IV.8. Nichtverfügbare Lehrkräfte
Im Juli 2010 waren 1.295 Lehrkräfte (VZE) nicht verfügbar, der überwiegende Teil davon sind Langzeiterkrankte, ca. 10 Prozent sind im Mutterschutz. Diese nichtverfügbaren Lehrkräfte werden den Schulen seit dem Schuljahr 2007/2008 nicht mehr angerechnet.
IV.9. Schulen
Im Schuljahr 2009/2010 wird es 701 öffentliche allgemein bildende Schulen geben (darunter u. a. 364 Grundschulen, 96 Gymnasien und 111 Integrierte Sekundarschulen).

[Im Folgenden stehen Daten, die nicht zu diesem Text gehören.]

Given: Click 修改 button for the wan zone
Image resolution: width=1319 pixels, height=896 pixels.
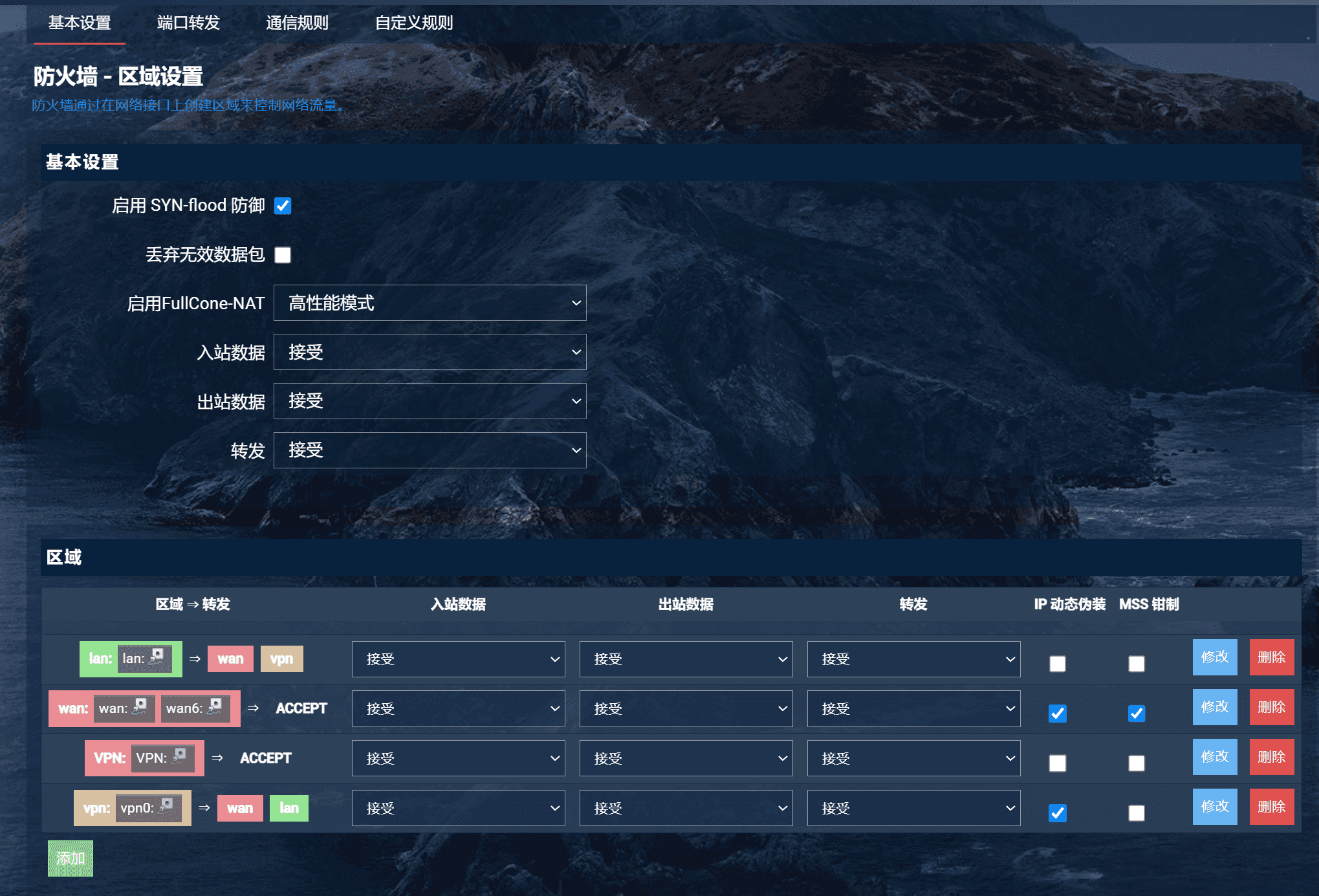Looking at the screenshot, I should pyautogui.click(x=1214, y=707).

Aus 147 Haupt-, Real- und Gesamtschulen entstehen bis 2011 insgesamt 119 ISS (inklusive Gemeinschaftsschulen und Sportschulen). Die meisten Integrierten Sekundarschulen starten im jetzt beginnenden Schuljahr. Lediglich acht ISS werden erst im kommenden Jahr durch Umwandlung bzw. Zusammenlegung aus neun zunächst noch als Real- oder Gesamtschulen laufenden Schulen entstehen. Zum neuen Schuljahr werden vier Grundschulen und ein Gymnasium (16.Schule) - allesamt in Pankow - neu gegründet, sechs Schulen aufgehoben und vier Schulen zu zwei Schulen zusammengelegt.
Neu eröffnet - z. T. als Fusionen – werden zum Schuljahr die 34., 44. (Sulzfelder Straße). 45. (Danziger Straße), 46. Schule (Senefelder Straße/Eliashof) - alle: Grundschulen); die 16. Schule (Gymnasium).
Es fusionieren die beiden Grundschulen Fritzlar-Homberg-Grundschule und die Grips-Grundschule zur 44. Schule (Grundschule) und die Hermann-Herzog-Grundschule und die Trift-Grundschule zur 45. Schule (Grundschule).
Umgewandelt wird die Thomas-Mann-Oberschule (Gesamtschule, in Reinickendorf) in die Thomas-Mann-Schule (Gymnasium).
Geschlossen werden: Berolina-Oberschule (Haupt- und Realschule), die Pommern-Oberschule, Amelia-Earhart-Schule und die Johannes-Falk-Schule (Hauptschulen), die Elisabeth-Oberschule (Realschule) und die 2. Schule mit dem Förderschwerpunkt "Lernen".